Back in 1998, two separate rocks fell to our planet, with one smashing into the ground near children playing basketball in Texas and the second hitting Morocco, and only 20 years later it turned out that those space rocks contained unbelievable chemical components, APA reports quoting Sputnik.
The meteorites are said to be filled with both liquid water and a mix of complex organic compounds, including hydrocarbons and amino acids. The study, released on January 10 in the journal Science Advances, showed the first comprehensive chemical exploration of organic matter and liquid water in salt crystals found in meteorites on the Earth.
David Kilcoyne, a scientist at Berkeley Lab's Advanced Light Source (ALS), which provided X-rays used to scan the samples' organic chemical makeup, such as carbon, oxygen, and nitrogen, was a member of the international research team that conducted the study.
"It's like a fly in amber," Kilcoyne says.
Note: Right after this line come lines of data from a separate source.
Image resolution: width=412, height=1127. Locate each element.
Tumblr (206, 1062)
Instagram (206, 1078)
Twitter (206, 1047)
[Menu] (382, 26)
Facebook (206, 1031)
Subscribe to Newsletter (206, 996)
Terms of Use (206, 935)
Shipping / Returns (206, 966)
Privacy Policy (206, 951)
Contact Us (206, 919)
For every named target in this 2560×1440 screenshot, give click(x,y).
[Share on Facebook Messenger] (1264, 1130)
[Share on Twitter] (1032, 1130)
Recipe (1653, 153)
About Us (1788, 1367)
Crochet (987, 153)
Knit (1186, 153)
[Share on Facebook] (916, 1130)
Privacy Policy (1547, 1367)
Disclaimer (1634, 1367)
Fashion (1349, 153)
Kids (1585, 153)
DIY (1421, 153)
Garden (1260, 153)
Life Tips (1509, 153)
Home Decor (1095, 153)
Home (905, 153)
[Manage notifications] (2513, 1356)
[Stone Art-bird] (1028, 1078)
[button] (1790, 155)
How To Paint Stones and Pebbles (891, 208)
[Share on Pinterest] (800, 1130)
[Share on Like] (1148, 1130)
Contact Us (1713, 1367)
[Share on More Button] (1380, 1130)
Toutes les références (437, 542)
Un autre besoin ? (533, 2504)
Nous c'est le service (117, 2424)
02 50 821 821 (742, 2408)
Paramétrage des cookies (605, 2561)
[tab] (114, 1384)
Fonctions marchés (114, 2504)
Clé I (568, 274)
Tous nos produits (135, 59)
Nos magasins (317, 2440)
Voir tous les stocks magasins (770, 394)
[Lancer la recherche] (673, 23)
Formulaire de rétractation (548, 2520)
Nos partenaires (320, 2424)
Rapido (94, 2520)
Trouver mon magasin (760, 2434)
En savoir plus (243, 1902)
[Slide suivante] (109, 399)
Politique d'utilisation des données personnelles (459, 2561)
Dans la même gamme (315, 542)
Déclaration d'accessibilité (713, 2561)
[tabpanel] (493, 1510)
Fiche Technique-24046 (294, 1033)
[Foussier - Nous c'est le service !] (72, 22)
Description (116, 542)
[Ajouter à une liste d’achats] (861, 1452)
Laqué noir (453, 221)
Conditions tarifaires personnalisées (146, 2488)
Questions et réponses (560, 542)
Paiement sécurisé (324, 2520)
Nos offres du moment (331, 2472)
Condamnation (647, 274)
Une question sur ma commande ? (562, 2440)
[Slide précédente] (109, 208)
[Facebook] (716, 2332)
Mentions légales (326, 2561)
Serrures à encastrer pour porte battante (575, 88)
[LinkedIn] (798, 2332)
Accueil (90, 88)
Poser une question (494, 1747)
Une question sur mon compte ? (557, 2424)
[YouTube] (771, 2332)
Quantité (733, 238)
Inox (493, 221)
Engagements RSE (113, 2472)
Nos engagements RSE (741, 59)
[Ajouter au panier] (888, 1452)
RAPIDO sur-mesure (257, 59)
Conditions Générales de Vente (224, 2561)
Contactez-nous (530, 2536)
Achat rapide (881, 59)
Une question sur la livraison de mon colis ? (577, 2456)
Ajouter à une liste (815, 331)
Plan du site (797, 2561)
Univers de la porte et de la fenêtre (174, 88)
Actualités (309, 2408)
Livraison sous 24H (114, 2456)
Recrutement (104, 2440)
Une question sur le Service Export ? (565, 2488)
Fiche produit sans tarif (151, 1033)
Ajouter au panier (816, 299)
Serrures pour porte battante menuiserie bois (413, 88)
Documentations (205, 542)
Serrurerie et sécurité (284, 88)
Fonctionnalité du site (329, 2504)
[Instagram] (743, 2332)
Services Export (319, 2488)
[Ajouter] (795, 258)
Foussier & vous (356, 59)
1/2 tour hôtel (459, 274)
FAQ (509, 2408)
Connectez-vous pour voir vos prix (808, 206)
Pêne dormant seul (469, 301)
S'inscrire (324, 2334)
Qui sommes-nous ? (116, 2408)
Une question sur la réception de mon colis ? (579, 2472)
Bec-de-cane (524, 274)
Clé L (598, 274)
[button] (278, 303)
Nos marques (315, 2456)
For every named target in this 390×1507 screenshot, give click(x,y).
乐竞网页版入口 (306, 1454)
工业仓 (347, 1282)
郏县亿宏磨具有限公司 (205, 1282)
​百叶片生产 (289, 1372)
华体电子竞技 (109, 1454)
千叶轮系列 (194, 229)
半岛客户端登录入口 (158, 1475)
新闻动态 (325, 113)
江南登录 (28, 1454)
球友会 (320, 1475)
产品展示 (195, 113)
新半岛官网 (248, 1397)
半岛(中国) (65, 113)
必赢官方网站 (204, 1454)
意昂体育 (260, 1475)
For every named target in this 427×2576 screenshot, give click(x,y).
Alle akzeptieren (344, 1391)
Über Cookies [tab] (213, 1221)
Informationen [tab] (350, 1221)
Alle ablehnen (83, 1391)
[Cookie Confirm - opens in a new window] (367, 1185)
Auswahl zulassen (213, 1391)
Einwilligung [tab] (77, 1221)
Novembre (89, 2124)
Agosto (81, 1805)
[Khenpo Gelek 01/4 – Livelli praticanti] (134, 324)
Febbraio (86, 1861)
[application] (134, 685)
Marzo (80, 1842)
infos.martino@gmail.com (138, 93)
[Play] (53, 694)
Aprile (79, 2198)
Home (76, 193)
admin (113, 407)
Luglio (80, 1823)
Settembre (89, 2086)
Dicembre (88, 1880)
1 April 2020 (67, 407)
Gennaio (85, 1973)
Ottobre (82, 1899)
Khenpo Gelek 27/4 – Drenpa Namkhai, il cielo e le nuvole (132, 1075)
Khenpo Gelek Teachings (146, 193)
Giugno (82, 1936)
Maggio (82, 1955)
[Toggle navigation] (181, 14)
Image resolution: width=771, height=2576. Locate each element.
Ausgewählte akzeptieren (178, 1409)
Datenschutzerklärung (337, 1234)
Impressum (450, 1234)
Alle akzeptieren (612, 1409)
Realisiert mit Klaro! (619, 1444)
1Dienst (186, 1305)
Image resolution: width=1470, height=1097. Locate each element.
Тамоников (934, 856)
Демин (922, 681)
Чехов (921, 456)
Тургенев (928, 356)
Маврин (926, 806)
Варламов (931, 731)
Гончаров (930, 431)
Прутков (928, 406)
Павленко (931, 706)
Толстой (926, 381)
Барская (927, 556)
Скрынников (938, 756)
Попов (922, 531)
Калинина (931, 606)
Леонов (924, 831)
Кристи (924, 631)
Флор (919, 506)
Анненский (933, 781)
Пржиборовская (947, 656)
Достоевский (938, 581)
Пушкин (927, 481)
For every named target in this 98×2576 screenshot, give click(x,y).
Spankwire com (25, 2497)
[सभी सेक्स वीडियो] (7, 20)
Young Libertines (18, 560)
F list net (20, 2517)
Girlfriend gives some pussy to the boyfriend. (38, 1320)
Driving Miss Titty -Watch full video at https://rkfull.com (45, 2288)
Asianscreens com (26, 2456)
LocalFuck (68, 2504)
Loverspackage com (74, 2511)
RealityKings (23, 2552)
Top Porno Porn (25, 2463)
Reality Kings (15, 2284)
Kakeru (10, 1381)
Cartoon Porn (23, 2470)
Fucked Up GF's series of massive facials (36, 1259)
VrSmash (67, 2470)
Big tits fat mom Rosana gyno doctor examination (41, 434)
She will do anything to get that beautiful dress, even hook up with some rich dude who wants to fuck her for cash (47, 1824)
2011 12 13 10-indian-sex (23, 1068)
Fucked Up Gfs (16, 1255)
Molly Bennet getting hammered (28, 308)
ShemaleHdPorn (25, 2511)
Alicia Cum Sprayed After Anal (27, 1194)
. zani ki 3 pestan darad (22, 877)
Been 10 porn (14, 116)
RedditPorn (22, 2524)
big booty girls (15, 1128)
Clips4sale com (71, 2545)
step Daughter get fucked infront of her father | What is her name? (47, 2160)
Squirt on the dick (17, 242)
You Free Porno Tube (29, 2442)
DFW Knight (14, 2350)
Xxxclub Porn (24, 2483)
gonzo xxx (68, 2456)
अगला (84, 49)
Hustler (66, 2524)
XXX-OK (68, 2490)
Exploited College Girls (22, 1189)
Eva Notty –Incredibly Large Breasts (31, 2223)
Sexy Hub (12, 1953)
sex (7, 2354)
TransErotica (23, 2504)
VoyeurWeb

Despite the fact that the discovery does not prove that there is life beyond Earth, the scientist reveals that the meteorites' “encapsulation of rich chemistry” may be equated to the preservation of “prehistoric insects in solidified sap droplets.”
"This is really the first time we have found abundant organic matter also associated with liquid water that is really crucial to the origin of life and the origin of complex organic compounds in space," Queenie Chan shared, a planetary scientist, who was the study's lead author, adding “We're looking at the organic ingredients that can lead to the origin of life.”
Chan believes that the meteorites may have crossed paths, due to the similarities in their materials, which can offer a host of possibilities for how organic matter may be “passed” from one asteroid host to another in space.
"Everything leads to the conclusion that the origin of life is really possible elsewhere," Chan said. "There is a great range of organic compounds within these meteorites, including a very primitive type of organics that likely represent the early solar system's organic composition."
"We revealed that the organic matter was somewhat similar to that found in primitive meteorites, but contained more oxygen-bearing chemistry," said Yoko Kebukawa, an associate professor of engineering at Yokohama National Univeristy, who took part in experiments for the study at Berkeley Lab’s ALS, adding "Combined with other evidence, the results support the idea that the organic matter originated from a water-rich, or previously water-rich parent body — an ocean world in the early solar system, possibly Ceres."
Chan outlined that there were some other “discoveries” from the meteorites that haven't been examined yet, and she was planning further studies to identify if any of those crystals may also contain water or complex organic matter.